已知正整数数列 $\{a_n\}$ 满足:$a_4=16$,且\[\dfrac1{a_{n+1}^2}<\dfrac1{a_n}+\dfrac1{a_{n+1}}-\dfrac2{n(n+1)}<\dfrac1{a_n^2},\]求数列 $\{a_n\}$ 的通项公式.

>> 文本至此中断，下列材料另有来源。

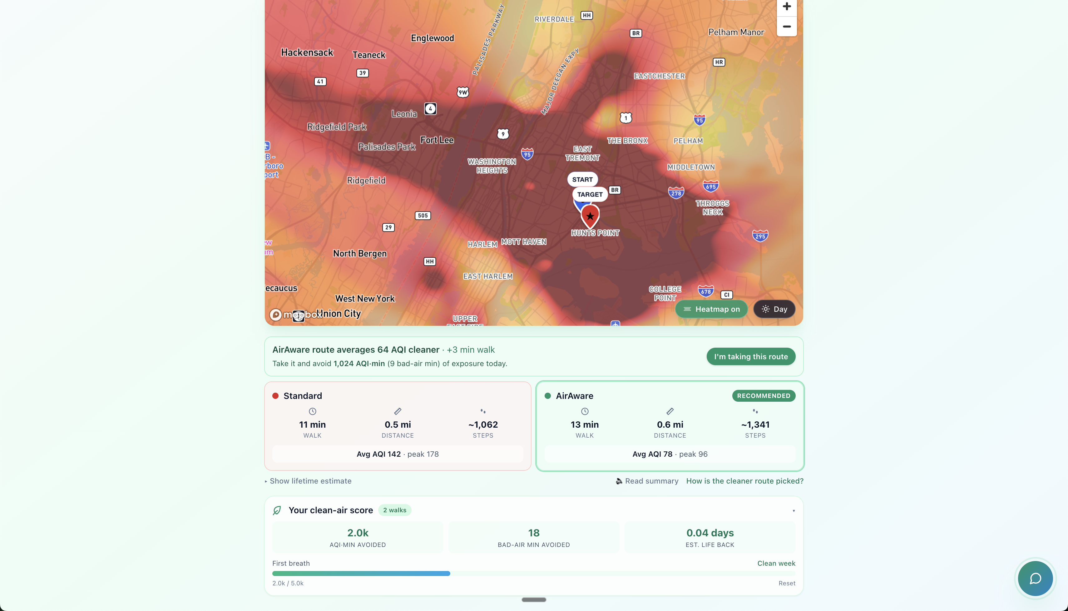Switch the Day mode toggle
Viewport: 1068px width, 611px height.
coord(774,309)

答案 $a_n=n^2$($n\in\mathbb N^{\ast}$)
解析 根据题意,显然有 $\{a_n\}$ 单调递增,且有\[ \dfrac{1}{a_1^2}>\dfrac{1}{a_1}+\dfrac{1}{a_2}-1>\dfrac{1}{a_2^2}>\dfrac1{a_2}+\dfrac{1}{a_3}-\dfrac 13>\dfrac1{a_3^2}>\dfrac{1}{a_3}+\dfrac{1}{a_4}-\dfrac 16>\dfrac{1}{a_4^2},\]由 $a_4=16$,可得\[\dfrac1{a_3^2}>\dfrac{1}{a_3}-\dfrac 5{48}>\dfrac{1}{256}\implies a_3=9,\]进而\[\dfrac{1}{a_2^2}>\dfrac{1}{a_2}-\dfrac 29>\dfrac1{81}\implies a_2=4,\]进而\[\dfrac{1}{a_1^2}>\dfrac{1}{a_1}-\dfrac 34>\dfrac1{16}\implies a_1=1.\]接下来利用数学归纳法证明,若 $a_k=k^2$($k\geqslant 4$),那么 $a_{k+1}=(k+1)^2$.此时有\[\dfrac{1}{a_{k+1}^2}<\dfrac{1}{k^2}+\dfrac{1}{a_{k+1}}-\dfrac{2}{k(k+1)}<\dfrac1{k^4},\]解得\[\dfrac{k^4(k+1)}{k^3-k^2+k+1}<a_{k+1}<\dfrac{k^3+k^2+k\sqrt{k^4+2k^3-3k^2+4}}{2(k-1)},\]从而\[-\dfrac{1+3k+2k^2}{1+k-k^2+k^3}<a_{k+1}-(k+1)^2<\dfrac{2(k+1)(2k+1)}{k\sqrt{k^4+2k^3-3k^2+4}+k^3+k^2-2k-2},\]由于\[(k^3-k^2+k+1)-(2k^2+3k+1)=k^3-2k^2-2k>0,\]于是\[-1<-\dfrac{1+3k+2k^2}{1+k-k^2+k^3}<0,\]且\[0<\dfrac{2(k+1)(2k+1)}{k\sqrt{k^4+2k^3-3k^2+4}+k^3+k^2-2k-2}<\dfrac{2(k+1)(2k+1)}{2k^3}<1,\]因此 $a_{k+1}-(k+1)^2=0$,从而 $a_{k+1}=(k+1)^2$,命题得证. 综上所述,数列 $\{a_n\}$ 的通项公式为 $a_n=n^2$($n\in\mathbb N^{\ast}$).